天理村軽便鉄道の開通
出典: フリー百科事典『ウィキペディア(Wikipedia)』 (2020/05/13 17:46 UTC 版)
そんな天理村の大きな問題点が交通であった。哈爾浜市からの距離は約16kmと近距離であり、トラックによる輸送は他の開拓村に比べるとはるかに恵まれていた。 しかし哈爾浜市と連絡する国道は未舗装であったため、春季になると雪解け水により周囲の河川が氾濫、道路が水没することがしばしば発生していた。また匪賊の活動拠点であったため、その襲撃被害も少なからず発生している。 これらの問題を解決するため当初は新規道路の建設も提案されたが、最終的に軽便鉄道建設を行うことを決定、天理村村役場である「天理村事務所」が中心となり建設準備が推進された。そして1935年10月15日、満州国の私設鉄道法に依拠し、当時の村長・橋本正治を事業主とした三棵樹-天理村間の軽便鉄道「天理村軽便鉄道」敷設の特許を交通部に申請した。 建設に関しては関係資材を陸軍特務機関の協力を得て自己調達している。

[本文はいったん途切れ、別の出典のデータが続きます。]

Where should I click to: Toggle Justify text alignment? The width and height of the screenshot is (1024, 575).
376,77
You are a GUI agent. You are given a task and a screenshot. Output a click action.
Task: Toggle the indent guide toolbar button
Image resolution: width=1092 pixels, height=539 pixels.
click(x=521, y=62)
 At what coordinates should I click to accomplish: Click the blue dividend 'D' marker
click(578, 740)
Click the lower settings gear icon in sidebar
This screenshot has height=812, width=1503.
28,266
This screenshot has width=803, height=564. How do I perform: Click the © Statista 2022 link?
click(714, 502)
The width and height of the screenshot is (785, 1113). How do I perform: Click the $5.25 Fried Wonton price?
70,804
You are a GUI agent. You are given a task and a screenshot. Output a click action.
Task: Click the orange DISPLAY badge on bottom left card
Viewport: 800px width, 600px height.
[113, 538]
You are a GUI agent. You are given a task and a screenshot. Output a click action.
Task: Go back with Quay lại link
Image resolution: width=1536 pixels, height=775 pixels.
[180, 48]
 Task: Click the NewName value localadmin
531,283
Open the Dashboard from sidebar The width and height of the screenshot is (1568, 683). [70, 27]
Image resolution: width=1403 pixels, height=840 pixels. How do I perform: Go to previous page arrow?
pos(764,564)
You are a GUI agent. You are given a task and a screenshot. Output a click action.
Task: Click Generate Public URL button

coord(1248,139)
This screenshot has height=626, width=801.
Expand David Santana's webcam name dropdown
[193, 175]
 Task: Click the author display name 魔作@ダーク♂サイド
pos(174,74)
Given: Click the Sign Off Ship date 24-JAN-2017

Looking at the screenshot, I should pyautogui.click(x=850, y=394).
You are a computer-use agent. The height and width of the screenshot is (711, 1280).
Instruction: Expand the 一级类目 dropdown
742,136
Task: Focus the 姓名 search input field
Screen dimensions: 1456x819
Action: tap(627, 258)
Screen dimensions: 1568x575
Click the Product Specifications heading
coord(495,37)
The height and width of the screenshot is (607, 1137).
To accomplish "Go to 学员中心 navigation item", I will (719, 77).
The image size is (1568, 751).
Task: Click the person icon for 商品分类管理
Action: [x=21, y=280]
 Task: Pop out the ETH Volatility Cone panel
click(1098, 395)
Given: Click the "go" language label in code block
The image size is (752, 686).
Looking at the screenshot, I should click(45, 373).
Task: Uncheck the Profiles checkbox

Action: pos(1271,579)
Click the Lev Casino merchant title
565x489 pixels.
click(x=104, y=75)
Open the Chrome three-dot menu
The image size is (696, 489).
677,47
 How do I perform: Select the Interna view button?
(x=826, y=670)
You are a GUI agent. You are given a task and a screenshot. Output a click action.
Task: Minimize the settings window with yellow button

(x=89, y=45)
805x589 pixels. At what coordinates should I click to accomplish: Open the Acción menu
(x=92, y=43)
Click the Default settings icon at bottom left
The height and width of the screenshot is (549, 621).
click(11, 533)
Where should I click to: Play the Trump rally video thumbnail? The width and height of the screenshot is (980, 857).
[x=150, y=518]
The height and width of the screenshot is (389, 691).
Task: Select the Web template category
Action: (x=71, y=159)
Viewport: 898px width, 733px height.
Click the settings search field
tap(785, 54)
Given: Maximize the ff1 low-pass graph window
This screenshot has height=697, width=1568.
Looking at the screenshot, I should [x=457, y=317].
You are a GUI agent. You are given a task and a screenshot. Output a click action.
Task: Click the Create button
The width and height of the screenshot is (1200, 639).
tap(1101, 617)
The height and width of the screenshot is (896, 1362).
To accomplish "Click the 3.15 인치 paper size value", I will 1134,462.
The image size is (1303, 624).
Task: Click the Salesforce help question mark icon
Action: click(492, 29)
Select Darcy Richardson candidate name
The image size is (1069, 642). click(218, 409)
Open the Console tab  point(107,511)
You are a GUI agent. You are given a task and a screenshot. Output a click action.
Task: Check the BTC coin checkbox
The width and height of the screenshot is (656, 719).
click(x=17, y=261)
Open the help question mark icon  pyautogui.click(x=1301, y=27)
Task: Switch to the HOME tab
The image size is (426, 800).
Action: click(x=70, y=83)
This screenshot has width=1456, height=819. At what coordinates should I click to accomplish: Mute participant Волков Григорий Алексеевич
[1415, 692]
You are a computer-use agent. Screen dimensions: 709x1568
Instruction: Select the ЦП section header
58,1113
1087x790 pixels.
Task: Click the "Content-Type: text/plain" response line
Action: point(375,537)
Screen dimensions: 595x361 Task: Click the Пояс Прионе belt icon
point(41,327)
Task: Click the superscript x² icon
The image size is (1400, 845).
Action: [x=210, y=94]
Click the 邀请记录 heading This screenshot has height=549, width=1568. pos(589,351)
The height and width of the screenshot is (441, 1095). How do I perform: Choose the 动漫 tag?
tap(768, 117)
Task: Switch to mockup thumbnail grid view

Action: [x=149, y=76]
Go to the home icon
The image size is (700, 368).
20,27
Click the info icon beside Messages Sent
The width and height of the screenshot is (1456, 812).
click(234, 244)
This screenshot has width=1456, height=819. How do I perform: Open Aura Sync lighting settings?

そのうち線路は経営難から満州国政府が補償買収し、廃止予定の斉昂軽便鉄路が使用している9kgレール・15kgレール(16kgレールとも)を満州国政府から譲渡されることとなっていた。 1936年6月26日、生琉里西門外の起工式により着工され、9月9日に交通部より特許が下りている。しかし工事を受注した業者が建設放棄を行うなどの問題も発生し、また資金難のために一時村から切り離して「哈爾浜産業鉄道股份有限公司」という会社を設立し、予定線より延長し賓県までの鉄道として再検討すべきとの異論も出され工事は難航、そのため西生琉里集落まで延伸した段階で工事を中断、1937年8月20日に三棵樹-西天理村間を先行開業させている。しかし開業に際して交通部への届出が行われず無断開業となっている。 交通部への届出を行い正式に営業認可が下りたのは同年12月14日であり、これと同時に西天理村-天理村間を開業させ、全線が開業した。